Bad news should be given in a place of privacy and as another set of ears is invaluable, whenever possible there should be at least one supporter with the patient. I detest giving bad news on the phone, but when it cannot be avoided, I try to set it up that phone conversation beforehand. Thus, if I am ordering a test whose result I am forced to give on the phone, I say, “now when I call you it is likely to be one of two results, and this is what that will mean.” Still, scheduling an immediate office visit after the test is performed, is a better approach 
The next steps in giving bad news are patience, time and silence. Once the bad news is said, most patients shut down. They lock on the bad news and nothing else the doctor says at that moment is heard. So, no rush, take your time. The Inuit people of Alaska routinely sprinkle long periods of silence into casual conversation. It is a good time to practice that technique. The doctor needs to resist rushing ahead to explain the plan he has prepared. Sitting together, crying or hugging if appropriate, or just allowing the patient to focus, is necessary. Many patients need the bad news repeated, which is usually obvious in their response and questions. Human beings have tremendous powers to cope with adversity, but we are not unfeeling supercomputers; we need time. 

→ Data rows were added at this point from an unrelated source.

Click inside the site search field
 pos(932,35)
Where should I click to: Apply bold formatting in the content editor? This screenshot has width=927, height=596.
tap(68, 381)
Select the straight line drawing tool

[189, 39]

As the patient and doctor move forward with the conversation, there are two key elements for the doctor. Listening and teaching. The physician needs to listen carefully to what the patient understands and their needs. If the doctor goes off on a wild tangent, such as “we are going to start quadruple-drug-massive-intensive-ablative-horrendous chemotherapy tomorrow,” and misses the one-year-old birthday party next week, the conversation will be a disaster. 
Often a physician can help the patient and family with not only education and information, but also suggesting that a second opinion at this critical moment in a patient’s medical course is never a bad idea. As I tell patients, “the worst thing that can happen with a second opinion, is that we all learn something.” No matter what, reeducating the patient about the disease process and on choice is vital and such teaching is at the core of the physician’s profession. 
This takes us back the vital question asked by my friend; how does a doctor prepare emotionally to give bad news? I think the answer is that the physician prepares by getting ready to do his job well. If he does a good job delivering the bad news, than he has helped the patient and family move forward in a difficult time of their lives. Done well, this is satisfying and important work. While at times it can be sad and even tragic to work with patients who are experiencing overwhelming health events, if the doctor can guide them through such times, then some element of suffering can be avoided. The healing of suffering, giving the chance to cope and preserving hope, gives every doctor peace and solace.